A variation of WooiKent's answer using each-right (/:) :
q)exec distinct (` vs/:x)[;0] from t
`ab`cde`fghi

How to create and store array of objects in postgresql

In postgresql allowed array types or integer and text.But i need to create array of objects.how can i do that.
myarray text[]; //for text ['a','b','c']
myarray integer[]; //for integer[1,2,3]
I need to create the array like below
[{'dsad':1},{'sdsad':34.6},{'sdsad':23}]
I dont want to use JSON type.Using array type i need to store the array of objects.
If you're running Postgres 9.2+, you can use the JSON type.
For example, we could do
create table jsontest (id serial primary key, data json);
insert into jsontest (data) values ('[{"dsad":1},{"sdsad":34.6},{"sdsad":23}]');
And query the data with
select data->1 from jsontest;
{"sdsad":34.6}
You say:
I dont want to use JSON type
but you cannot use an ordinary array, as PostgreSQL arrays must be of homogenous types. You can't have a 2-dimensional array of text and integer.
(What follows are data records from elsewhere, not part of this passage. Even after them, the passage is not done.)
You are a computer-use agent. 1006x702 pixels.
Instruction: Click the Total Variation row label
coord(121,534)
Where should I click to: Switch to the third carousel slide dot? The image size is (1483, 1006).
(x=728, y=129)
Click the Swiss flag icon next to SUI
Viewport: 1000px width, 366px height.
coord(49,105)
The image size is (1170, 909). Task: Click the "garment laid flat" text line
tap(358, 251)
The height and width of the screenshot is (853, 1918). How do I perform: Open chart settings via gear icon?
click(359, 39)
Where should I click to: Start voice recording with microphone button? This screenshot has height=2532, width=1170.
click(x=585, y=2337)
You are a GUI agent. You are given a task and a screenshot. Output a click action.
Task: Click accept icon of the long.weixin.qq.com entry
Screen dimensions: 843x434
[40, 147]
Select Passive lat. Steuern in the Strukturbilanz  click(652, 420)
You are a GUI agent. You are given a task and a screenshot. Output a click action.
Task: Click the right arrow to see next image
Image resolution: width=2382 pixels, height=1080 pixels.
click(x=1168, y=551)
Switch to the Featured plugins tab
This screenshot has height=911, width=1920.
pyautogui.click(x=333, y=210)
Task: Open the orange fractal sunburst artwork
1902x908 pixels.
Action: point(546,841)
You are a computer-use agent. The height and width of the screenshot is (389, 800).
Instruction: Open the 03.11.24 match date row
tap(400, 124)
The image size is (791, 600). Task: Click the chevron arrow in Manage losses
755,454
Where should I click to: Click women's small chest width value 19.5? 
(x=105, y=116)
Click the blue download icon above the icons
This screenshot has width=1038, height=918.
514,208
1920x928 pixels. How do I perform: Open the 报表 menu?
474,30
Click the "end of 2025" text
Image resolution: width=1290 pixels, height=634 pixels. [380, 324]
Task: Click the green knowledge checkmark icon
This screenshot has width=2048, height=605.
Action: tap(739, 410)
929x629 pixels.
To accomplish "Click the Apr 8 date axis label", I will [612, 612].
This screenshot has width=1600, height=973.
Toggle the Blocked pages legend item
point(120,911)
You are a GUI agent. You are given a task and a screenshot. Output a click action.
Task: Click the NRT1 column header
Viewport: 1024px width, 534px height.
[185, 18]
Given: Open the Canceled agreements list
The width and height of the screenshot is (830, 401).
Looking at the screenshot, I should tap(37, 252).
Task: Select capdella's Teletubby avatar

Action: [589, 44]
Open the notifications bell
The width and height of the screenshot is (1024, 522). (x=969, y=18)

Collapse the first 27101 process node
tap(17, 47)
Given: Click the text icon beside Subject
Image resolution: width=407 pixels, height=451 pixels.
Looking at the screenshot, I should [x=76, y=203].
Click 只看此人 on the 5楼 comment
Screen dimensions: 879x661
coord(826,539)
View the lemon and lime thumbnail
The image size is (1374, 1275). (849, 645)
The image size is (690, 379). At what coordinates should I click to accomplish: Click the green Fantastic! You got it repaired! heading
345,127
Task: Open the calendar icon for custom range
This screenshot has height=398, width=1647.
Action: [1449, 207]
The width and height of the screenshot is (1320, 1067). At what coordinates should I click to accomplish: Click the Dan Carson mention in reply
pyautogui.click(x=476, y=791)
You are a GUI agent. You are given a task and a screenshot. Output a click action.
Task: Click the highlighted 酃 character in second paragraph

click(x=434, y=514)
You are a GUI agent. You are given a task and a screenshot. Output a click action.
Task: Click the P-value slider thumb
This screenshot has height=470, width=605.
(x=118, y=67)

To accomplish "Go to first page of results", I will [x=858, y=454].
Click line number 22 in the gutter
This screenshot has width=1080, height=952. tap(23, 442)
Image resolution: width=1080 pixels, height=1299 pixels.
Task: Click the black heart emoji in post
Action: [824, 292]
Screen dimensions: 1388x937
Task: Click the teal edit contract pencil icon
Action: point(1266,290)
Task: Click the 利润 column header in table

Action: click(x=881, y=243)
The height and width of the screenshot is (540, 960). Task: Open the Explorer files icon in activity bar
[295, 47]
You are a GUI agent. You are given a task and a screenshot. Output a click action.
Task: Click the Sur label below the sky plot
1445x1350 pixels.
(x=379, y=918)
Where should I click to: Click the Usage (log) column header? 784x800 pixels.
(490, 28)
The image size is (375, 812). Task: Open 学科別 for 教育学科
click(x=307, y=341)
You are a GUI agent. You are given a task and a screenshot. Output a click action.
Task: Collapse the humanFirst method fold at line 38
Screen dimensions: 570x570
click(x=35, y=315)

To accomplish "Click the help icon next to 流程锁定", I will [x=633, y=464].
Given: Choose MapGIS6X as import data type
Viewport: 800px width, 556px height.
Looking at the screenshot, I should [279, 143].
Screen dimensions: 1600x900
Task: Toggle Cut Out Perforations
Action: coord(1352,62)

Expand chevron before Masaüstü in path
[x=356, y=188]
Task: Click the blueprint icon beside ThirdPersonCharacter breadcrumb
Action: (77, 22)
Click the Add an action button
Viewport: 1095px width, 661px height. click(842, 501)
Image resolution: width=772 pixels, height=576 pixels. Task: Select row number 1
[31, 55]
What you could do if you don't want to use json is to create a composite type:
CREATE TYPE my_pair AS (blah text, blah2 integer);
SELECT ARRAY[ ROW('dasd',2), ROW('sdsad', 34.6), ROW('sdsad', 23) ]::my_pair[]
which will emit:
array
----------------------------------------
{"(dasd,2)","(sdsad,35)","(sdsad,23)"}
(1 row)
If you don't want that, then json is probably your best bet. Or hstore:
SELECT hstore(ARRAY['a','b','c'], ARRAY[1,2,3]::text[])
hstore
------------------------------
"a"=>"1", "b"=>"2", "c"=>"3"
(1 row)
JSON is your preferred answer, but more info as to why.
You can do something like:
SELECT array_agg(v)
FROM mytable v;
However you get something that looks like this:
{"(dsad,1)","(sdsad,34.6)","(""sdsad,var"",23)"}
It is then up to you to know how to decode this (i.e. column order). This is possible to do programmatically but is much easier with JSON.
It's hacky, but what about using an array for each property in the object (and its corresponding scalar type). If you have a data model layer in your get/read you could put the arrays "back together" into an array of objects and in your save method you would break you objects apart into synchronized arrays. This might be complicated by your example of each object not having the same properties; IDK how you'd store undefined for a property unless you're willing for null to be the same semantically.
It's not entirely clear if you mean json:
# select '[{"dsad":1},{"sdsad":34.6},{"sdsad":23}]'::json;
json
------------------------------------------
[{"dsad":1},{"sdsad":34.6},{"sdsad":23}]
(1 row)
Or an array of json:
# select array['{"dsad":1}', '{"sdsad":34.6}', '{"sdsad":23}']::json[];
array
------------------------------------------------------
{"{\"dsad\":1}","{\"sdsad\":34.6}","{\"sdsad\":23}"}
(1 row)
Or perhaps hstore? If the latter, it's only for key-values pairs, but you can likewise use an array of hstore values.
You can do something like:
SELECT JSON_AGG(v) FROM mytable v;
However you get something that looks like this:
["00000000-0000-0000-0000-000000000001","00000000-0000-0000-0000-000000000002", "00000000-0000-0000-0000-000000000003"]
exemple :
SELECT title, (select JSON_AGG(v.video_id) FROM videos v WHERE v.channel_id = c.channel_id) AS videos FROM channel AS c
Use text[] myarray insted of myarray text[].